I think their account name filters drop the “spam” and try to mail to “box”. Interesting…

What I want to know is: Where do people get these 10-20% of all email is spam statistics? It’s a ratio of 20 or 30 to 1 more spam than real email from what I’ve seen going thru servers. It really is killing ISP’s.

(I’ve also generated one-purpose only accounts, to see if the address gets passed on to others, but not so far. Must be organizations with ethics, how nice.)

Well, I deleted myself from some sites, notably mortgage refinancing ones, and guess what, I’m getting more mortgage ones. My gut feel is that in some/many cases to delete your address means that particular list no longer uses your address. However, you have confirmed that it is a good address and that confirmed address finds it’s way onto other lists…

Thanks for the above suggestions. If there are other practical ideas, I’m listening.

I started this thread:

I can’t believe it! I’ve got so many spam filters I had to organize them!

Oddly no one who replied to my thread had any idea why I would want to bother to filter them :rolleyes:

Anyway, the secret is: use Eudora to read your email. (Can you do that with Hotmail, or do you have to read it online?). Be diligent. And once you get over 300 filters, organize them like I did :slight_smile:

I dunno, maybe I’m living right or something, but I just don’t have that huge of a problem. I post on message boards, I have a website with my email address on it, and I’ve posted in the past to newsgroups and still I don’t get so much spam that 10 seconds with a delete key won’t get rid of it. Thank goodness, too, as I don’t really have the time to set up a network of 300 filters. I have two yahoomail accounts, one of which is for doing stuff online that requires an email address. Even it doesn’t get much spam.

So I don’t know. I’ve just never had that huge of a problem with it. If you’re getting 50 spams a minute then yeah, you have a problem and need a fix for it. But I’ve gotten so used to slashdot types who go ballistic when they receive a single unasked-for message that I’ve kind of set complaints about spam onto a sort fo filter of my own.

This attitude annoys me. At what point does the volume become unacceptable?

This may not be a problem for you, but here in Australia, true unlimited accounts are hard to find. We’re pay for our account which gives us 350 Meg of free downloads a month and once we exceed that, we start paying. We are high volume users. It’s only the first week of the month, and we’ve already downloaded over 100 Meg - and we have images switched off, haven’t been downloading MP3s or streaming music, this is purely ordinary use of email and webpages and we’ve cut out most of our other activities. We are going to exceed our limit, there’s no doubt, and we are going to have to pay 19 cents* a megabyte for our excess downloads. Every single piece of unwanted mail we get adds to our bill and why the hell should we have to pay for it? We shouldn’t get it in the first place.

I have no problem with anything my family and friends choose to send me, but when jerks harvest my email address, filter out words like NOSPAM and send me advertising material that I have to pay to recieve, I get pretty annoyed.

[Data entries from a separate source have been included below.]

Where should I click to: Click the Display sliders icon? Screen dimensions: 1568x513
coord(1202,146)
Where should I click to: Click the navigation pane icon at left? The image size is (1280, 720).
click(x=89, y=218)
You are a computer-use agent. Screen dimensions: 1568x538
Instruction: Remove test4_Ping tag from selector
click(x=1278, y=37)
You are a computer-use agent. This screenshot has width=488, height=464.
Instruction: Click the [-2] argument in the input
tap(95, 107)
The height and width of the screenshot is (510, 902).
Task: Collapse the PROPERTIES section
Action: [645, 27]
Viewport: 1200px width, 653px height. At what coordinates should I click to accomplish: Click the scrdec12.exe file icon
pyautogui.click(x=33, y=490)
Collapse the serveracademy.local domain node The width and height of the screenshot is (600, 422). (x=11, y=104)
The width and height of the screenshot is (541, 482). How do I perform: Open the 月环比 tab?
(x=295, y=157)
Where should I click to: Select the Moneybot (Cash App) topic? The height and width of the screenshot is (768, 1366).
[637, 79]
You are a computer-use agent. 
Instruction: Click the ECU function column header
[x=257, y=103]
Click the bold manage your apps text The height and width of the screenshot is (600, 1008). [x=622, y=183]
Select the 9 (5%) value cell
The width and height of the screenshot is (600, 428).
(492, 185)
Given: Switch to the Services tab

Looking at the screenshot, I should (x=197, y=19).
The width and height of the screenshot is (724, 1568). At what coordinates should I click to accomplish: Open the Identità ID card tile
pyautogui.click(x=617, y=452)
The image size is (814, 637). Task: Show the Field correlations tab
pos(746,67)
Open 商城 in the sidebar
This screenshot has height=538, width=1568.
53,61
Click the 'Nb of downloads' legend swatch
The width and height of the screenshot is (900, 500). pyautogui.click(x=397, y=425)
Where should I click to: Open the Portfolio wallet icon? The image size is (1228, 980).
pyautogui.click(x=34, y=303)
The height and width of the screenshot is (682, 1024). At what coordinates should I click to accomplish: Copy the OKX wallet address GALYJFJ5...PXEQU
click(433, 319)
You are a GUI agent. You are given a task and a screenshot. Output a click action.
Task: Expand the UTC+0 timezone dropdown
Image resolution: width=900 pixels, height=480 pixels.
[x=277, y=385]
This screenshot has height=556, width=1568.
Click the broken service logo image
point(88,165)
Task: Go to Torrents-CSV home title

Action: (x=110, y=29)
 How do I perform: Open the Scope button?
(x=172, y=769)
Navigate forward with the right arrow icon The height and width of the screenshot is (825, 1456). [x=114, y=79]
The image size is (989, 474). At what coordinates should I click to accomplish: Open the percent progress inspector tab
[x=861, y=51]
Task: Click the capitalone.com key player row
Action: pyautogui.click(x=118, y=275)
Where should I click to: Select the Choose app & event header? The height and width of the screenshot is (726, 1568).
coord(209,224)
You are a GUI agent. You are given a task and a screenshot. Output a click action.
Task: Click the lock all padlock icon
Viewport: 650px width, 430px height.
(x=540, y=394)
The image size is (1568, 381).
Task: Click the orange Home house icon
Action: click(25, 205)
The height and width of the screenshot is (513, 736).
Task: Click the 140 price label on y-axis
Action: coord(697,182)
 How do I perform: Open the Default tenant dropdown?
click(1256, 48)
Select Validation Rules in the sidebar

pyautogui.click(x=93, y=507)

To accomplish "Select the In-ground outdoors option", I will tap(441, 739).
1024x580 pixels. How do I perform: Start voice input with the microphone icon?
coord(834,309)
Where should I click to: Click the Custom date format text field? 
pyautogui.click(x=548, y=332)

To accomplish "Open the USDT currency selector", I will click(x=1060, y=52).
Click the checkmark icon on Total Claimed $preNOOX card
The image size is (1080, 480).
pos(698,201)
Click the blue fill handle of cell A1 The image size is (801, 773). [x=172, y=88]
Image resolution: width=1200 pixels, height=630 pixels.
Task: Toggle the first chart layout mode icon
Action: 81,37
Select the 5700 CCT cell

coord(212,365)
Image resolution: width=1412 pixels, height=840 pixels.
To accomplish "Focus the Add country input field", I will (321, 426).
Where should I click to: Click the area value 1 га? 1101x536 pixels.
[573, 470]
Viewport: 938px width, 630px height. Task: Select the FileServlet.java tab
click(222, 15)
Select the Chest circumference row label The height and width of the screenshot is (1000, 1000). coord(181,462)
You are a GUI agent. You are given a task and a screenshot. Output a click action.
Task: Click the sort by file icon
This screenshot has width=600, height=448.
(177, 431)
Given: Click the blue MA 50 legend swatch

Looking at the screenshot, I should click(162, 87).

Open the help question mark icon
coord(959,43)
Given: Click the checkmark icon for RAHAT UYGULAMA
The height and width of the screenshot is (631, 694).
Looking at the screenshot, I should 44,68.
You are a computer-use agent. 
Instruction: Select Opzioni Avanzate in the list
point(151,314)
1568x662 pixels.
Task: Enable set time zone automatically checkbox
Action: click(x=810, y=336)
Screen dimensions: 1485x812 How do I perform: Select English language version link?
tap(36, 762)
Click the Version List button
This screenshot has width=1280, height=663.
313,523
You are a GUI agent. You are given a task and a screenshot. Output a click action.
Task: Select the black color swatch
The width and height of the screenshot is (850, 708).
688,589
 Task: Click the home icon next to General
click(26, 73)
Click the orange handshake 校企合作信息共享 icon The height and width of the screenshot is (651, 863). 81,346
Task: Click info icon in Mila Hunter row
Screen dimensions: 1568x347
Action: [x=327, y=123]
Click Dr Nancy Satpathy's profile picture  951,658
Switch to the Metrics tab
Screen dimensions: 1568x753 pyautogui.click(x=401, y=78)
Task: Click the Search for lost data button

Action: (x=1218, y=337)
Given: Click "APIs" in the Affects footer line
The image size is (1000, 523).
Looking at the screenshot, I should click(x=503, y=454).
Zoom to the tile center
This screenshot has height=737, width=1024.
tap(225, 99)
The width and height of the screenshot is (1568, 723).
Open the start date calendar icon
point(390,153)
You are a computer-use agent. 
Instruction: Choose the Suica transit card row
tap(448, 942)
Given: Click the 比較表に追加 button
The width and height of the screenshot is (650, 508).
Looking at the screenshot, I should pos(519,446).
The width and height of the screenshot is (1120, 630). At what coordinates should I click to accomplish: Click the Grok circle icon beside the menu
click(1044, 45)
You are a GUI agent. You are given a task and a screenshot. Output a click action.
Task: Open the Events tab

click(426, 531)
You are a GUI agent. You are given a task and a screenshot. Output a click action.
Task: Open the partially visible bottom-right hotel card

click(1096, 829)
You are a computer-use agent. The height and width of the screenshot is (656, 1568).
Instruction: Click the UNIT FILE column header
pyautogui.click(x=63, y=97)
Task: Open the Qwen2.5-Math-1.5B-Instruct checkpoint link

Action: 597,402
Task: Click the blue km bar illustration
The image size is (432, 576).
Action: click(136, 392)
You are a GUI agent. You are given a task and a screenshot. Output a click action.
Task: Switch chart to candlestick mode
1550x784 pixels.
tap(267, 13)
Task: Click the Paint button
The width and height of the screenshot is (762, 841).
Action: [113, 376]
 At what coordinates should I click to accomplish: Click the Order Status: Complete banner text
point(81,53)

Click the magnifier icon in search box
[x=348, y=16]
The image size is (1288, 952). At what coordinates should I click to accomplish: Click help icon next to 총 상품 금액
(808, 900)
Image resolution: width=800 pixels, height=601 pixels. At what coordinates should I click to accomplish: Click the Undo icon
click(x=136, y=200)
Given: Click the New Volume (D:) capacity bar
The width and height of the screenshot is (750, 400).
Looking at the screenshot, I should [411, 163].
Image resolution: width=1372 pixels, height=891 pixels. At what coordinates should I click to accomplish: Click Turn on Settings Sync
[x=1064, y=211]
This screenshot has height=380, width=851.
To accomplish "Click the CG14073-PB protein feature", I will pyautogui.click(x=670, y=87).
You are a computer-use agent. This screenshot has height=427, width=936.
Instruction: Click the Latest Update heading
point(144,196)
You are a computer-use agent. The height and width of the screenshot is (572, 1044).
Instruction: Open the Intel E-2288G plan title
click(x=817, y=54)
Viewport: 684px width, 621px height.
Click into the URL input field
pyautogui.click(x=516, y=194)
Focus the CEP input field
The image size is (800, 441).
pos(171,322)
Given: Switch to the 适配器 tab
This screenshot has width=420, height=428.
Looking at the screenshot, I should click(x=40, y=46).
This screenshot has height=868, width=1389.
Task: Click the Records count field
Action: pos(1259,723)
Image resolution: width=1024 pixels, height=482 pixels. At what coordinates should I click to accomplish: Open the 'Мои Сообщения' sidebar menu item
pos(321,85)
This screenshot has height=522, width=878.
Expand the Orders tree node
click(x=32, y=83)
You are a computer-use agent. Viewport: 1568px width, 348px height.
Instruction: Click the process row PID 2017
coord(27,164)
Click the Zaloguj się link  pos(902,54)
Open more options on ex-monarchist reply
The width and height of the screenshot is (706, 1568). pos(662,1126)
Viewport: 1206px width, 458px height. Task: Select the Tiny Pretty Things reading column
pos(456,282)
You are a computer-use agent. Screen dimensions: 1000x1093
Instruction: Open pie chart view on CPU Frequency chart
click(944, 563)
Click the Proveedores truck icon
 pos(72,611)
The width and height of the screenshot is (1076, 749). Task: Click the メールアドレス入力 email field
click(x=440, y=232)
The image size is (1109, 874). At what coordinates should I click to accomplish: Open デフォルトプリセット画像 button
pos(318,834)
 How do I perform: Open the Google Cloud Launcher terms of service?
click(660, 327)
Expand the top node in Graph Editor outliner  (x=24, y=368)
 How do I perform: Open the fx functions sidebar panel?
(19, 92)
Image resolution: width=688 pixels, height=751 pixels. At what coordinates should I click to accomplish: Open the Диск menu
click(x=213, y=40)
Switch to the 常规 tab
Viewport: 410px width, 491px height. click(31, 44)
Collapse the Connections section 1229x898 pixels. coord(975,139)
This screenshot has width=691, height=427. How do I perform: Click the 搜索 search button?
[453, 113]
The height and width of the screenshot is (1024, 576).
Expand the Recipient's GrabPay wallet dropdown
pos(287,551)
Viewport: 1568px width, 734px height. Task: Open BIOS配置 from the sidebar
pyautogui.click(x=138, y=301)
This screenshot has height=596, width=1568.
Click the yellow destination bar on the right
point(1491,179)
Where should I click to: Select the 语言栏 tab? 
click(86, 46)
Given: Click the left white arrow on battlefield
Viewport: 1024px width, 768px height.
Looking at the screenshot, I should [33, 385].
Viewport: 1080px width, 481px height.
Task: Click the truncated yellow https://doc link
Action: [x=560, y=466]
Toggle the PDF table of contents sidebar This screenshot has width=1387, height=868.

I have been bombed before now and recieved more than 2 Megs worth of copies of the same piece of spam - and my Hotmail account then started bouncing my real mail.

Sure, I’m quibbling over a few cents, but it’s a few cents all the time, forever, and it’s getting worse all the time. It also doesn’t take into account the extra costs to my ISP which are then passed on to me.

*19 cents Australian = about 8.5 cents US

For some reason, I get almost no spam at all with my current ISP (Verizon DSL). My sister uses AOL and emailed me asking for my advice for how to reduce spam that she receives. As far as I could determine, the only thing she could do is list addresses she wants to receive email from and everything else would get blocked. Clearly not a very good solution. It also appears that the third party spam filters can’t be used with the propietary AOL mail reader.

Any AOLers out there have any other ideas?